How long has Digital Realty been working on data gravity and how was the concept born?
Digital Realty is the world’s largest data center provider in terms of operations and square footage. We sit at a nexus point of being able to see how various types of enterprises and service providers build out infrastructure. This enables us to spot emerging trends very early. One of the trends we identified during the past two years was that enterprises were starting to build these larger data sets. They were doing so on large compute footprints on multiple sites around the world on our platform. As we began to look deeper, we also initiated conversations with the customers to try and understand the cause and effect.
The common theme was data explosion that included where the data was created; how it was aggregated; how it was then enriched with analytics; and, how it was exchanged between many different platforms to a company (internal and external). That was the genesis of the concept of data gravity.
What does the modern digital workplace mean to the enterprise and what are the challenges that need to be addressed? How does PlatformDIGITAL® solve it?
Data is now created at endpoints that are outside of a data center or outside of the cloud itself. Anywhere you have access to a device you are creating data. Therefore, data creation happens at different endpoints that are going to come over enterprises’ corporate networks via WiFi or mobile network. Data has to then be aggregated and managed for compliance purposes, security and performance. Combining these facets, you are going to overhaul an enterprise’s infrastructure architecture.
The previous process to connect the endpoints and backhaul into the data centers or the cloud now has to be inverted. That means bringing everything to the data whether it’s users, applications, clouds or business platforms. This is what we observed and published our findings in the report “Data Gravity Index DGxTM” as an emerging infrastructure trend. Our product roadmap at PlatformDIGITAL® includes aspects of not only connectivity but also data and computing-related issues, where you integrate private enterprise infrastructure with the public infrastructure that enterprises use.
2020 has accelerated the adoption of digital applications. What kind of impact will it have on the future and what role will data gravity play?
This year is definitely creating a new norm on every level.

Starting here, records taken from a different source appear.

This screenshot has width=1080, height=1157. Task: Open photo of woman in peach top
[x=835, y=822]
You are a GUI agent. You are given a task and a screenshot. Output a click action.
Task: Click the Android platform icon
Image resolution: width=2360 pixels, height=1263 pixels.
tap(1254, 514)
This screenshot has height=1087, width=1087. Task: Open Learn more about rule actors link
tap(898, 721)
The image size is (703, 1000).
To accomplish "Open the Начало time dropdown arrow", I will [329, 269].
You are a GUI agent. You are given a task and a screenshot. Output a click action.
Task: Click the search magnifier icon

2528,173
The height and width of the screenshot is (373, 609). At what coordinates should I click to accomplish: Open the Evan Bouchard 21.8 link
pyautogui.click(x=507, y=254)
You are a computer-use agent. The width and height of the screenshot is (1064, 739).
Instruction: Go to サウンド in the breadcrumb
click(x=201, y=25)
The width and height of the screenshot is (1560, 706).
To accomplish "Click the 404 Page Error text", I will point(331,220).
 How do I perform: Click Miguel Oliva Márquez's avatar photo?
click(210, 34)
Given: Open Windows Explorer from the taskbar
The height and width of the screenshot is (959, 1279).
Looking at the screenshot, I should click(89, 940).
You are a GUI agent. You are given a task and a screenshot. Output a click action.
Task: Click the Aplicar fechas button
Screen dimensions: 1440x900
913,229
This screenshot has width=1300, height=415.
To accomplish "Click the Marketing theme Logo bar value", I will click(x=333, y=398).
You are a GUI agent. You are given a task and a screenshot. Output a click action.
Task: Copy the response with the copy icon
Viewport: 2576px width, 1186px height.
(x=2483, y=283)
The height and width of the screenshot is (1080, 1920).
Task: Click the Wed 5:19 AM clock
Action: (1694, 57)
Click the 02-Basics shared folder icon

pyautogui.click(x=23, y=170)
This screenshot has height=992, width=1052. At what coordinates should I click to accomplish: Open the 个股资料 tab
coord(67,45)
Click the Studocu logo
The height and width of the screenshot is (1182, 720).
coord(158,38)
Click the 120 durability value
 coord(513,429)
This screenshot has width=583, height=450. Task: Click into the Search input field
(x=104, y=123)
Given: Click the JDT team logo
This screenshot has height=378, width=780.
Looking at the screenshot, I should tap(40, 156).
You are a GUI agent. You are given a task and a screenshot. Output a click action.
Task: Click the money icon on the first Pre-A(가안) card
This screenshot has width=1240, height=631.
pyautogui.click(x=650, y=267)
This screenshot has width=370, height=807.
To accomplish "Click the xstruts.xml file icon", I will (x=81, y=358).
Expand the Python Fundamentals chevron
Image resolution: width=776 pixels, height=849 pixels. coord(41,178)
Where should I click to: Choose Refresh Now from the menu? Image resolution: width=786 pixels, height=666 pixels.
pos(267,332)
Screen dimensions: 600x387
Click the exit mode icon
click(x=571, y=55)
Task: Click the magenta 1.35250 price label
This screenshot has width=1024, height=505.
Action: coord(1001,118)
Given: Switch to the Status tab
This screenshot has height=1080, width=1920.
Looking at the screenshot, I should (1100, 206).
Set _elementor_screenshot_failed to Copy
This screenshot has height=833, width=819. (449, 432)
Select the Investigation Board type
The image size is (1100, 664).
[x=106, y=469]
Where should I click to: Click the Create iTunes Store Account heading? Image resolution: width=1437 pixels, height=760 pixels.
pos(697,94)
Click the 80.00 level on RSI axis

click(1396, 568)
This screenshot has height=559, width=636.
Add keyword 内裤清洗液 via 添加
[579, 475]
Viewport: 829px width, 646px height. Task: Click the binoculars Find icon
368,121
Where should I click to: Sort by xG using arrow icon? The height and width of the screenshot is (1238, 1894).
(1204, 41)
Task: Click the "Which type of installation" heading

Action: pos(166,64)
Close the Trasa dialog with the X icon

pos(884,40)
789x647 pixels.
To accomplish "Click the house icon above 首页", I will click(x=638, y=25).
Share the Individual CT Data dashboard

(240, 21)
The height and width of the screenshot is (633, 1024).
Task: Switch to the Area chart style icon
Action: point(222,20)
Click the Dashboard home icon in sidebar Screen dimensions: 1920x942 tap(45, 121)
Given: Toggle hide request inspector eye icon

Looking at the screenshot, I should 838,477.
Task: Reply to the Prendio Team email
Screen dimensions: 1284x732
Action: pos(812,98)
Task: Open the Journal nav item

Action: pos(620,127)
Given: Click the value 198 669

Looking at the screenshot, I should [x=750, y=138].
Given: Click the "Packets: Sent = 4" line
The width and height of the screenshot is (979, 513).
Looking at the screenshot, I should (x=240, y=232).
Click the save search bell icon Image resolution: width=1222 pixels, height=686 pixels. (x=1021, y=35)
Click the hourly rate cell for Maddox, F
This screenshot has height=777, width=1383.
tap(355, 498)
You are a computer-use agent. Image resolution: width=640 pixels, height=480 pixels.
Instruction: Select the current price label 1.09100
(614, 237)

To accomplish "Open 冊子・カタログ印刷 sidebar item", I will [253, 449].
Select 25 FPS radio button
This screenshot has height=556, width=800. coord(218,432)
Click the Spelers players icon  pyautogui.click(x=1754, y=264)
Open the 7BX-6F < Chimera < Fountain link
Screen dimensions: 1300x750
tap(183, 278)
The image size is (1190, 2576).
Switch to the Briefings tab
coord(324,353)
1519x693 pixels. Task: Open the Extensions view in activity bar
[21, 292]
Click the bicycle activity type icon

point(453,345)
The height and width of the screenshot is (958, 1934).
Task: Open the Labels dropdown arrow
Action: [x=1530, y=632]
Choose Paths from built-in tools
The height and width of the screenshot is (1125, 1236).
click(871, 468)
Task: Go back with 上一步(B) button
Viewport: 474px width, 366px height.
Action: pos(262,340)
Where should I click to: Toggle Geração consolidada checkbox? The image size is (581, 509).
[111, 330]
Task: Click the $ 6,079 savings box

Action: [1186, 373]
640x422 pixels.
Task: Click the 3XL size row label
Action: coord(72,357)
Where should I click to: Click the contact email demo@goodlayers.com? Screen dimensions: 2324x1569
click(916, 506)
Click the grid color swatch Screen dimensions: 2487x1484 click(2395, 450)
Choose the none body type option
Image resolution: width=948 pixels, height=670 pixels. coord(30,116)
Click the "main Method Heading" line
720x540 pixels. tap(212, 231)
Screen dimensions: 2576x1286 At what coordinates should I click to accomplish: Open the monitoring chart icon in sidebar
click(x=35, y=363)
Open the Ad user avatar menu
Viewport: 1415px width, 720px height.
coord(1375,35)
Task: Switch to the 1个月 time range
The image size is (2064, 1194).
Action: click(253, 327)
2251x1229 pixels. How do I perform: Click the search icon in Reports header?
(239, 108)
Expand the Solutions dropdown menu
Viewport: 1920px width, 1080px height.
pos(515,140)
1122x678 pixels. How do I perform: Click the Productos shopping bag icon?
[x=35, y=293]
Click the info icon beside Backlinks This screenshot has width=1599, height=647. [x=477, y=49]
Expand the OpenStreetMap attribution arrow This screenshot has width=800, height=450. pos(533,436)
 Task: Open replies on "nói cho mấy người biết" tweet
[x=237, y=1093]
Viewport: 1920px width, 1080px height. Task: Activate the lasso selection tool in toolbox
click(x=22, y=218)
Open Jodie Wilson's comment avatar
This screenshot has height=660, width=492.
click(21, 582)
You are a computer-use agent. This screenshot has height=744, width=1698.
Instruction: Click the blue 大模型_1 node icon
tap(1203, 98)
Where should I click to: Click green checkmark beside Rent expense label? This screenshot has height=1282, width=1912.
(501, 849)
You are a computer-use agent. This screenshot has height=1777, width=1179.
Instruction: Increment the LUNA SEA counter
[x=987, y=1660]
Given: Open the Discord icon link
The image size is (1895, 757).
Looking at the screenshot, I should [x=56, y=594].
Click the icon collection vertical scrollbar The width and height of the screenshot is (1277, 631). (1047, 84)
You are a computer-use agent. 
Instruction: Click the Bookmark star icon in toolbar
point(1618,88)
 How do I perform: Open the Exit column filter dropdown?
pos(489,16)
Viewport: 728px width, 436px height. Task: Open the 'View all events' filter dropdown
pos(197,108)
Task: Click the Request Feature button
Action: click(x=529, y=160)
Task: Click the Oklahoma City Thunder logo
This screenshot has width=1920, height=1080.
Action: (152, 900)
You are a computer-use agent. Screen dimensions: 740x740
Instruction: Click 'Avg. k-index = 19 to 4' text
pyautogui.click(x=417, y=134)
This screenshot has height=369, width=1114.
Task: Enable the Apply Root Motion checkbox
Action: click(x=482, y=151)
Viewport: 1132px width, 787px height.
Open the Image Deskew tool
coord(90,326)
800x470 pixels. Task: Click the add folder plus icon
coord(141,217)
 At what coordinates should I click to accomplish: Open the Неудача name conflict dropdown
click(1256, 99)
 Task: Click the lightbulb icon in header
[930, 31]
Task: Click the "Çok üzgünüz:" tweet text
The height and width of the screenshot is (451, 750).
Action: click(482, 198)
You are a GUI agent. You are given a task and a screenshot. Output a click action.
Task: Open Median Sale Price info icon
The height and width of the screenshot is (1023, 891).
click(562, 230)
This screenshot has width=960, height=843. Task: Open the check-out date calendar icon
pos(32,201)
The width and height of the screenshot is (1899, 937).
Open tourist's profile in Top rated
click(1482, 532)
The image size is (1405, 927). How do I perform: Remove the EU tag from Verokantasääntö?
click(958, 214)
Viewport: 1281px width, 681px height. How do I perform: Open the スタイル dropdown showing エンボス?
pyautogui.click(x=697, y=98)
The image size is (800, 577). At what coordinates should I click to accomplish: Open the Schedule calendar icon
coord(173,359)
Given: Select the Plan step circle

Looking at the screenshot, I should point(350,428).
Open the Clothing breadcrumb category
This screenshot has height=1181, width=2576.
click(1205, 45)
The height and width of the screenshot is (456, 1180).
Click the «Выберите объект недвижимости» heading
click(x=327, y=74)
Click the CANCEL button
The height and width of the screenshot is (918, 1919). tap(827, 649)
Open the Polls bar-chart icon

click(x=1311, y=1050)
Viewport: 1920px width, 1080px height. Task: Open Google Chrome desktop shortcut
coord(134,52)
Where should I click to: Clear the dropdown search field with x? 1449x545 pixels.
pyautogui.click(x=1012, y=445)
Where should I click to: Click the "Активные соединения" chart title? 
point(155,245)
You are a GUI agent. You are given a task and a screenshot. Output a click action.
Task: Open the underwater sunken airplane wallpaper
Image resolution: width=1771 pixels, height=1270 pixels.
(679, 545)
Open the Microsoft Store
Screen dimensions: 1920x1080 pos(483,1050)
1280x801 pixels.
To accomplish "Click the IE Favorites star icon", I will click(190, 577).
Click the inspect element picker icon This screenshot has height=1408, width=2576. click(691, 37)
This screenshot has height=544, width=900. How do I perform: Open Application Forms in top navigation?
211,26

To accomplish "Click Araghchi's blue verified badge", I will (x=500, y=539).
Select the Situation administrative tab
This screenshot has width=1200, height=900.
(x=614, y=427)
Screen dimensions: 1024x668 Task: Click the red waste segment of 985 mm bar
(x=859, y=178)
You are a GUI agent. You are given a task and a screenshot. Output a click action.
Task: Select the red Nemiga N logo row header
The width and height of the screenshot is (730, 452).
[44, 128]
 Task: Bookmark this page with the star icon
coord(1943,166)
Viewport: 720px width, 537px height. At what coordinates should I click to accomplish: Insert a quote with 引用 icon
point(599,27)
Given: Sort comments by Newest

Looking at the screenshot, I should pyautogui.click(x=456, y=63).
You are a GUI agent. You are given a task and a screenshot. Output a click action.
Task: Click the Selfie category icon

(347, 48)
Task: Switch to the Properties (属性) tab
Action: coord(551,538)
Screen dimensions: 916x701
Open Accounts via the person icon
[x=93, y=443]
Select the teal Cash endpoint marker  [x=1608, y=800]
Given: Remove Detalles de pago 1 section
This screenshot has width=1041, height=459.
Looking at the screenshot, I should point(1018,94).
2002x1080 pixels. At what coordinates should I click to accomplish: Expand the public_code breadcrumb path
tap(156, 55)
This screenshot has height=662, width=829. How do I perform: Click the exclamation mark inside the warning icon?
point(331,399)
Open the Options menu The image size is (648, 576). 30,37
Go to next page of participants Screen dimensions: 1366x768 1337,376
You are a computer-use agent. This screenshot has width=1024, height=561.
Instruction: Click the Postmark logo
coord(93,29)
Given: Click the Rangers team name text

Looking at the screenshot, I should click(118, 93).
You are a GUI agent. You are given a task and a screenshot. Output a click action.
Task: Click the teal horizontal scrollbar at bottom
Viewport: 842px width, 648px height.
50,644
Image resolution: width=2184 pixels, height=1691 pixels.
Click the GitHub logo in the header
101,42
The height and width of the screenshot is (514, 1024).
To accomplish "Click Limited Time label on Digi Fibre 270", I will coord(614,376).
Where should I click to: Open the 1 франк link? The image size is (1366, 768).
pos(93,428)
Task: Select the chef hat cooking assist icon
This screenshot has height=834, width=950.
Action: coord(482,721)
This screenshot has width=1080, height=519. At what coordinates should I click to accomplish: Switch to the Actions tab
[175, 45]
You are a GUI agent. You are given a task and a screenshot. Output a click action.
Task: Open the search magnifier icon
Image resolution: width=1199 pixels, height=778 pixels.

It’s creating a new set of expectations. What used to be a more bounded physical office becomes unlocked. When the world turns back, it will be a mixed model. One that offers the unbounded experience of being able to conduct business, participate in business workflows and be part of the digital workplace from anywhere in the world. Performance, security and scale is now more vital than ever. This will force architectures and infrastructures to be even more critical, grow in size and be rearchitected to accommodate this new paradigm.
With regards to the role of data gravity, what we are seeing is that with digital workplaces and remote working, users are connected to the enterprise from many different places. Users continue to consume applications and services, and interact with many other users. This is the endpoint concept that I talked about earlier. These endpoints will need to interact with other endpoints, which creates a file, message or both. These are both—structured and unstructured—and will lead to an explosion of data that has to be processed, then aggregated and be maintained for compliance purposes.
AI, ML, autonomous cars, connected cars and IoT are all driving massive amounts of data. What are your views on these emerging technologies and how do they impact the data equation?
It is important to note three things: firstly, where the data is being generated; secondly, where it is being processed; and thirdly how those endpoints participate in business workflows. As these emerging technologies—AI, ML, autonomous cars, connected cars and IoT—unlock the ability for more intelligent workflows that can originate within the connected worlds of things, it leads to storage multipliers in terms of volume and variability.
On the other side, what AI underpins is the need to see all data. As a result, this makes the data aggregation piece become very important. The data needs to be cleansed and normalized, followed by analytics that run on top of that.